The experience was a disaster. After he turned in his cut of the film, Hard Eight, Rysher fired him and cut its own version. Not until Anderson’s cut was selected for competition at Cannes did Rysher back down and release his version. In the end, the only concession he had to make was the title: Anderson had wanted to call the film Sydney.

It was during this time, in 1995, that Anderson, to keep his sanity, threw himself into mounting Boogie Nights, because “if I didn’t, I was going to go into someone’s office and shoot them, “ he says. He polished up a script and sent it around. It soon became one of the town’s hottest properties. New Line Cinema won the fight to buy it.

Given the chance – and $15 million – to film his obsession, Anderson was determined to get every detail right. As part of his preproduction, he befriended porn actor-cum-director Ron (”The Hedgehog”) Jeremy, and frequented X-rated shoots. On one outing, Julianne Moore asked to come along.” We were all crammed into this ten-by-ten foot motel room in Fairfax,” says Anderson, blushing a little. “There was Julianne, Ron Jeremy, some old guy, a girl, and the girl’s husband and me – all shoved up against the wall watching this guy do the girl. At one point Julianne turns to me and says, “It kinda smells in here.” I thought she’d quit after that.”
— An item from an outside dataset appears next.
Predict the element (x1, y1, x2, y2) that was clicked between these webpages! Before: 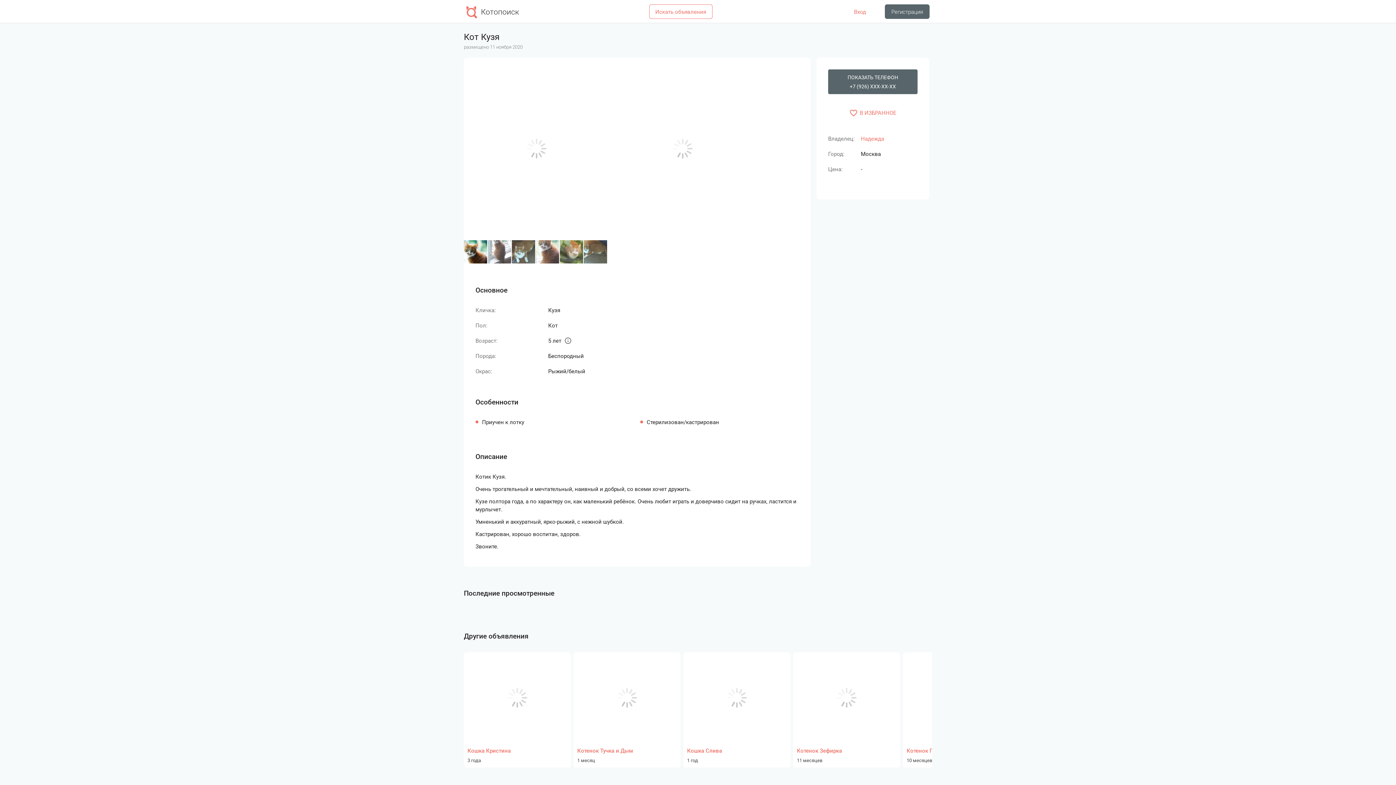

Moore never bolted, perhaps because she knew Boogie Nights is more than a movie about guys filming guys screwing in seedy motels. It’s about perceptions, acceptance, fatherhood, and finding alternative family units when the one you’re given doesn’t work. In many ways it’s about Anderson, who seems to have created his own alterna-family. (His father died of cancer in February, shortly before the release of Hard Eight, and he doesn’t talk to his mother.) Along with Anderson’s girlfriend of nine years, the people who made Boogie Nights are his family now: Among his closest friends are Hard Eight and Boogie Nights alums Philip Baker Hall, John C. Reilly, Phillip Seymour Hoffman, and Michael Penn (who also wrote the score for both films).

Anderson is considering making a film about his dad next. It would detail his life, especially his years as the popular Cleveland television fixture Ghoulardi, one of the original late-night hosts of horror films. Pushed for other plans for the future, Anderson is evasive but large-minded. “I’m gonna reinvent drama,” he says, smiling. “Rashomon will look timid compared to what I do next. I don’t know what it’s going to be about, but from the beginning of the movie to the end, nothing bad is going to happen.”